START Stored data

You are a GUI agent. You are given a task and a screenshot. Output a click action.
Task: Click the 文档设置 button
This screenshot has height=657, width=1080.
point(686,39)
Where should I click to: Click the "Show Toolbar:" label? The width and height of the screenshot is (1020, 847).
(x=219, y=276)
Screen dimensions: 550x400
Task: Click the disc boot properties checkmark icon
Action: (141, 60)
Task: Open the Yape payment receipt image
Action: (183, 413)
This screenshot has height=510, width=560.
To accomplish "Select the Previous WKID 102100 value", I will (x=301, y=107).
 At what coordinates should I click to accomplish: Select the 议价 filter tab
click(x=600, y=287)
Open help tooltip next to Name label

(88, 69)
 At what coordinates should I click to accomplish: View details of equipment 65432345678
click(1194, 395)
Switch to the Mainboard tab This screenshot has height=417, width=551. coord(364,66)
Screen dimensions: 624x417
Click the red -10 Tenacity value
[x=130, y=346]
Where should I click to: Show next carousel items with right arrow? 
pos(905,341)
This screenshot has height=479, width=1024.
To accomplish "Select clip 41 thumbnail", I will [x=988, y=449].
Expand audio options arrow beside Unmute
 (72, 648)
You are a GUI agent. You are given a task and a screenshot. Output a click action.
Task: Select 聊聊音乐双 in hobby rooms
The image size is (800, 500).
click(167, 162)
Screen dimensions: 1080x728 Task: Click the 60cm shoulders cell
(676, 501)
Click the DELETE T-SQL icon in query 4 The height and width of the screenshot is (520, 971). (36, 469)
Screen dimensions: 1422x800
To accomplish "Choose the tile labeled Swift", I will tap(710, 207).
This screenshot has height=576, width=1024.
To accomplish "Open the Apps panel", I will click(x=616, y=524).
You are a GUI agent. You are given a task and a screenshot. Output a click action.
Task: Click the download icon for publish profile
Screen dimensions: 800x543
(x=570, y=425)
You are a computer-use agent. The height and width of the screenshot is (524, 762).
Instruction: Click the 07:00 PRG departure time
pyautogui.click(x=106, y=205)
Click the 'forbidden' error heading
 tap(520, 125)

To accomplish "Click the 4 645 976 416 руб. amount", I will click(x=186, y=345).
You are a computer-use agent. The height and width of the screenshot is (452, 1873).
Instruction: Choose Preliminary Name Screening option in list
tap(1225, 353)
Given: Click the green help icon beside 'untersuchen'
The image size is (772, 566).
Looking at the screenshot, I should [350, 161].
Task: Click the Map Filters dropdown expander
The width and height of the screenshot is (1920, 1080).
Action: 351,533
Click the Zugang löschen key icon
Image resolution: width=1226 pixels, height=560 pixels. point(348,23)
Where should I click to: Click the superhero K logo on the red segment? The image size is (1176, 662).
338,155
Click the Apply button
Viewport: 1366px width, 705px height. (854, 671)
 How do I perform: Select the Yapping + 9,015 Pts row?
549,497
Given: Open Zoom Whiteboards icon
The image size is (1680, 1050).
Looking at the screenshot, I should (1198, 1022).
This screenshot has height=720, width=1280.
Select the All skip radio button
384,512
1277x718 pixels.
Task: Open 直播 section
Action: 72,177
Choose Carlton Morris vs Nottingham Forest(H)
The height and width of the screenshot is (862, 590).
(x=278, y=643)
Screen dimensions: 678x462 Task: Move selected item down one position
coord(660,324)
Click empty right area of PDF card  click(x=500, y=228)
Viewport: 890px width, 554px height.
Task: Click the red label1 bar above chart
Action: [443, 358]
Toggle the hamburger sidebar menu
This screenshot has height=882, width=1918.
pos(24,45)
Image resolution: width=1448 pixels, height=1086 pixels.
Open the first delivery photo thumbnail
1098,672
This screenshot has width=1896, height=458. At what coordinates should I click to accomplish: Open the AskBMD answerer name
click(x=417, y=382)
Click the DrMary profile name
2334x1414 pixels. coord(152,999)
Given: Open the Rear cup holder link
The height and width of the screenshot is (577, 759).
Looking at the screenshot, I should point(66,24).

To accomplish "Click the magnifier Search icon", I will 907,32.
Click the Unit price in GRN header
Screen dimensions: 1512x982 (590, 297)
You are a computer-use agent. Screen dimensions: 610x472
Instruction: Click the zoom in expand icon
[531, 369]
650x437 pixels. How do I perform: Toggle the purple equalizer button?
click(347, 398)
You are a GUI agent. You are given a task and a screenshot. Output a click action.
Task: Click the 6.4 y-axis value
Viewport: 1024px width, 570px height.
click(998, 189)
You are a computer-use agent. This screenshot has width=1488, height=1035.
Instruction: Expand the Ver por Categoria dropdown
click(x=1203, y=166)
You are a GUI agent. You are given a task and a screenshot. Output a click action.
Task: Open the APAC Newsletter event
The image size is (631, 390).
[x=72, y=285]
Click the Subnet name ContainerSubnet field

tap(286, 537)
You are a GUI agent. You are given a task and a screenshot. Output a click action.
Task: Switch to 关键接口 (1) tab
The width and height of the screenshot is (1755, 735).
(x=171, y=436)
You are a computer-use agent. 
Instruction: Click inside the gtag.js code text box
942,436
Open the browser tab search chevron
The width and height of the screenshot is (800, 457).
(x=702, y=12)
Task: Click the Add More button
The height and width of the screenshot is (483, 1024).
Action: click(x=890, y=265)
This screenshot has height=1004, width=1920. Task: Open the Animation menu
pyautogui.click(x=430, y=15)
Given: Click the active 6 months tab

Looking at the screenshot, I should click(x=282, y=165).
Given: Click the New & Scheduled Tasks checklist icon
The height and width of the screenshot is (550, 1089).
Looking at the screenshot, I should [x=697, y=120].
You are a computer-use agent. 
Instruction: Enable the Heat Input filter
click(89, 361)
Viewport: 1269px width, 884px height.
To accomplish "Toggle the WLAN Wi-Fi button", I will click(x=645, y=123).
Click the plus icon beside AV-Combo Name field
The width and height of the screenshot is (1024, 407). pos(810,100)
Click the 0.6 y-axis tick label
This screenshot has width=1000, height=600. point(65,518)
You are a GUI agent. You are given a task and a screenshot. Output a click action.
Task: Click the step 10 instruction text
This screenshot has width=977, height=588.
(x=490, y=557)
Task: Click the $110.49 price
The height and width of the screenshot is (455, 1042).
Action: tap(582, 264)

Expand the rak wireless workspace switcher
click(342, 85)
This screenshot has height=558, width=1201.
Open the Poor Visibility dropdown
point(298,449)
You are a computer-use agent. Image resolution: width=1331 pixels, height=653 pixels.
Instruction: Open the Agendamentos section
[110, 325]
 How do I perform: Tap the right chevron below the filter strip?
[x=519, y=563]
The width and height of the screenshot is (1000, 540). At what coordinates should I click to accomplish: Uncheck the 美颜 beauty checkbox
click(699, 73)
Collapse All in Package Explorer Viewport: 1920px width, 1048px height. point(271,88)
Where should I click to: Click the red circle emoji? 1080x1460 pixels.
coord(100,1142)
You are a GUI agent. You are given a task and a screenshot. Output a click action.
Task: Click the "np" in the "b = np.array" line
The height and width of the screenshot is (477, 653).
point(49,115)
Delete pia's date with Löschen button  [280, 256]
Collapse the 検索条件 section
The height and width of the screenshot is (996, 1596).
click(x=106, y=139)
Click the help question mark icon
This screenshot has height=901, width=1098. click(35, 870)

END Stored data

» Your objective
Show, from the records above, every line that includes "will".

» Answer
To accomplish "Select the Previous WKID 102100 value", I will (x=301, y=107).
To accomplish "Select clip 41 thumbnail", I will [x=988, y=449].
To accomplish "Choose the tile labeled Swift", I will tap(710, 207).
To accomplish "Open the Apps panel", I will click(x=616, y=524).
To accomplish "Click the 4 645 976 416 руб. amount", I will click(x=186, y=345).
To accomplish "Click the magnifier Search icon", I will 907,32.
To accomplish "Toggle the WLAN Wi-Fi button", I will click(x=645, y=123).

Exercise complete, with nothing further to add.